Badan itu diumpamakan hiasannya
kereta. Perbuatan baik dan buruk ibarat dunia, yang berputar antara sorga dan neraka
yang disebut cakraning gilingan (roda
yang selalu berputar pada sumbunya). Atma
ibarat lembu yang menarik kereta. Bhatara
Iswara sebagai sais, menyuruh lembu itu menarik kereta, tidak mau ia tidak
melaksanakan pertintah, karena itu pelayan yang seorang akan kepayahan.
2.10 Nadi
dan Dasa Wayu
Ada sepuluh Nadi
besar, seperti : Ida, Pinggala, Sumsumna,
Gandhari, Hasti, Jihwa, Pusa, Alambusa, Kuhu, Sangkhini, itulah kesepuluh
nadi besar itu. Dari kesepuluh ada tiga yang paling utama yaitu : Ida
adalah tenggorokan kanan. Pinggala
adalah tenggorokan kiri. Sumsumna
adalah tenggorokan tengah.
Semua Nadi
itu sama-sama berisi Wayu (daya
hidup), sepuluh banyaknya yaitu : Prana,
Apana, Udana, Wyana, Naga, Kurma, Krkara, Dewadatta, Dhananjaya. Adapun
penjelasan sebagai berikut:
Daya hidup yang disebut prana ada pada mulut dan hidung, fungsinya untuk bernafas, pada
dada bawahnya, ia menggerakkan daya hidup (wayu)
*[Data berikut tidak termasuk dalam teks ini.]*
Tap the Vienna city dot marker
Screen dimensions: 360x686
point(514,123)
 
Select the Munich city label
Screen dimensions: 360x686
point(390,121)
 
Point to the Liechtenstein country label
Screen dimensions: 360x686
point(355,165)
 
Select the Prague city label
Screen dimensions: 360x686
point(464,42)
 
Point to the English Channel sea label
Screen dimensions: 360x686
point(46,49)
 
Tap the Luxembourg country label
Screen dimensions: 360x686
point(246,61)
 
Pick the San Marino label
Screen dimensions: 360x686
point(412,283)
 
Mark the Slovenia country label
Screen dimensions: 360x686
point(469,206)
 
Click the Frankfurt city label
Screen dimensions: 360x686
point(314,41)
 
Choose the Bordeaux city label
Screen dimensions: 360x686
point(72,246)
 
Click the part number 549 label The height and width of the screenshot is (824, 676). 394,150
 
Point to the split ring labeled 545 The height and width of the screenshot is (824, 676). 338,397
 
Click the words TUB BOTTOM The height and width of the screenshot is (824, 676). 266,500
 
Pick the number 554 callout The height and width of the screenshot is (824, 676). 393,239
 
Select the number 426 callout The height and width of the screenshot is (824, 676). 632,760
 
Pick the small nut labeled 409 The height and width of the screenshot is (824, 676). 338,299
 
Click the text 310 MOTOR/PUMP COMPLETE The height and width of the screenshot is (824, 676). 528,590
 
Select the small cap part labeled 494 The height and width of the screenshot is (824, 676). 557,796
seluruhnya. Samana berada pada hati,
fungsinya di sana mengolah sari-sari yang dimakan menjadi empedu. Udana berada pada ubun-ubun, fungsinya
di sana adalah membuat berkedipnya mata dan berkerutnya dahi serta menumbuhkan
rambut. Wyana ada pada seluruh
persendian, fungsinya di sana menjadikan berjalan, melambat, memegang,
menggerakkan semua persendian pada badan dan membuat lupa, marah dan usia tua. Naga fungsinya menyemburkan. Daya hidup Kurma membuat gemetar. Sedangkan Krkara adalah daya hidup yang membuat
besin, Dewadatta membuat menguap, Dhananjaya membuat suara. Inilah yang
disebut dengan Dasa Wayu.
Apabila kita
pengikatnya, itu sebabnya atma dengan
damai mengembara ke dunia lain, mana yang disebut dengan dunia lain adalah Pancapada (lima dunia) yang mana
merupakan stananya atma pada saat
berwujud. Ada yang disebut Jagrapada, Swapnapada,
Susuptapada, Turyapada dan Turyantapada. Pada adalah dunia atau tempat
berstananya atma yang lima jumlahnya,
karena itu disebut Pancapada. Jagrapada artinya terjadi, tiada
terhingga keterjagaannya, saat demikian atma
menjadi jelas terlihat dan dapat dirasakan. Adapun Swapnapada adalah tidak jelas bagaikan Maya (bayangan) yang ada dalam air, bila tenang airnya maka akan
tampaklah bayangannya, bila bergolak airnya maka bayangannya itu tidak jelas
dilihat. Demikian atma itu tidak akan
jelas, karena segala pada (stana) sama dengan atma. Sang Taijasa namanya
bila demikian. Apabila dalam Susuptapada,
tatkala tidur nyenyak, keadaan sepi itu, tidak berkesadaran, Nirwana, Nisprakamya, tak tampak dan
tidak terpikirkan susuptapada itu.
Demikianlah atma hilang kesadarannya bercampur dengan Acetana, tidak berkesadaran, lupa sebagai sifatnya.
2.11 Sadangga
Yoga
Dalam Wrhaspati Tattwa sloka 53 disebutkan ada
enam cabang yoga, yang disebut dengan sadangayoga.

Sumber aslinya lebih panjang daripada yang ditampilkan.